All of this is straightforward history. What isn’t so clear is why the diamond was selected in the first place.

In his massive tome Encyclopedia of the United States Army Insignia and Uniforms, retired Lieutenant Colonel William K. Emerson ventures a theory that, while possible, doesn’t seem very compelling. Emerson describes the 1896 incarnation of the insignia as a “gilt metal, imitation embroidery blind buttonhole 1 inch long and ¾” high...If one takes a regular buttonhole and pulls on each side of the opening, it makes a diamond shape.” This is most certainly true, but such a phenomenon hardly seems to be so noteworthy that it would be considered an appropriate symbol for an entire branch of the United States Army.
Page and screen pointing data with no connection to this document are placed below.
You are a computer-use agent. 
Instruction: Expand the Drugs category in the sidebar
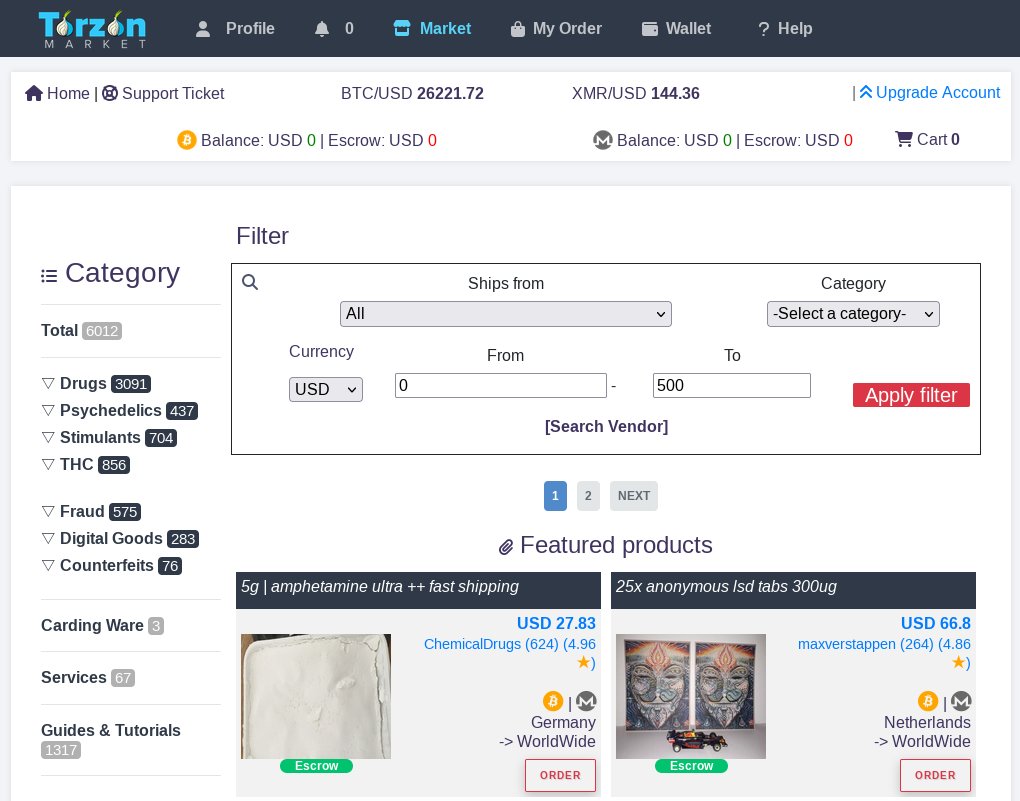pyautogui.click(x=48, y=383)
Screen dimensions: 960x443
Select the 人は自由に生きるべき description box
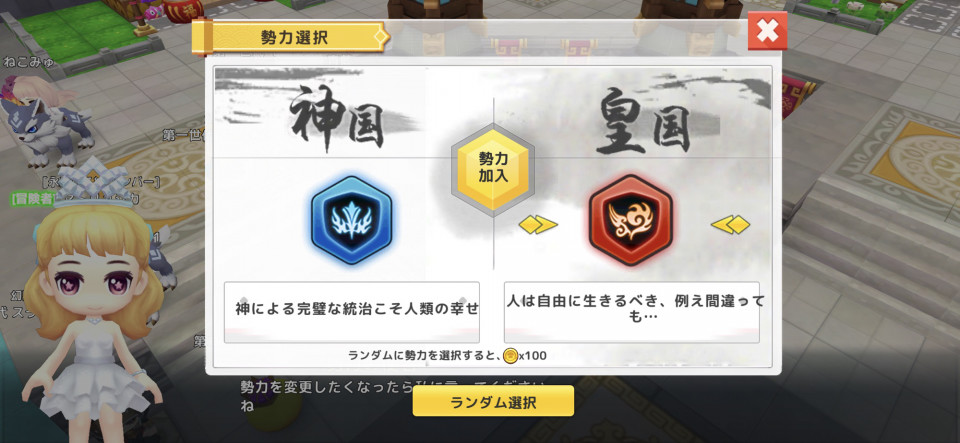[631, 312]
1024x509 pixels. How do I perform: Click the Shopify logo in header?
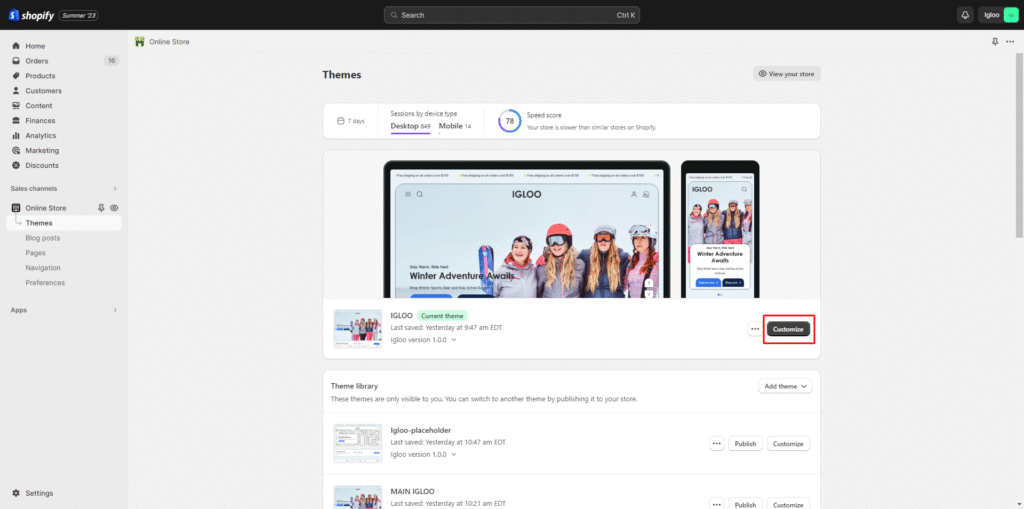point(36,15)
The branch colors of the Finance Corps, however, are much easier to understand. Silver and gold formed the backing for United States Dollars until President Franklin Roosevelt issued an Executive Order in 1933 outlawing the private ownership of gold. Although paper money was widely used in the 19th century, both silver and gold were just as common and in many cases were preferred over paper currency because they could not be depreciated by overprinting or counterfeiting.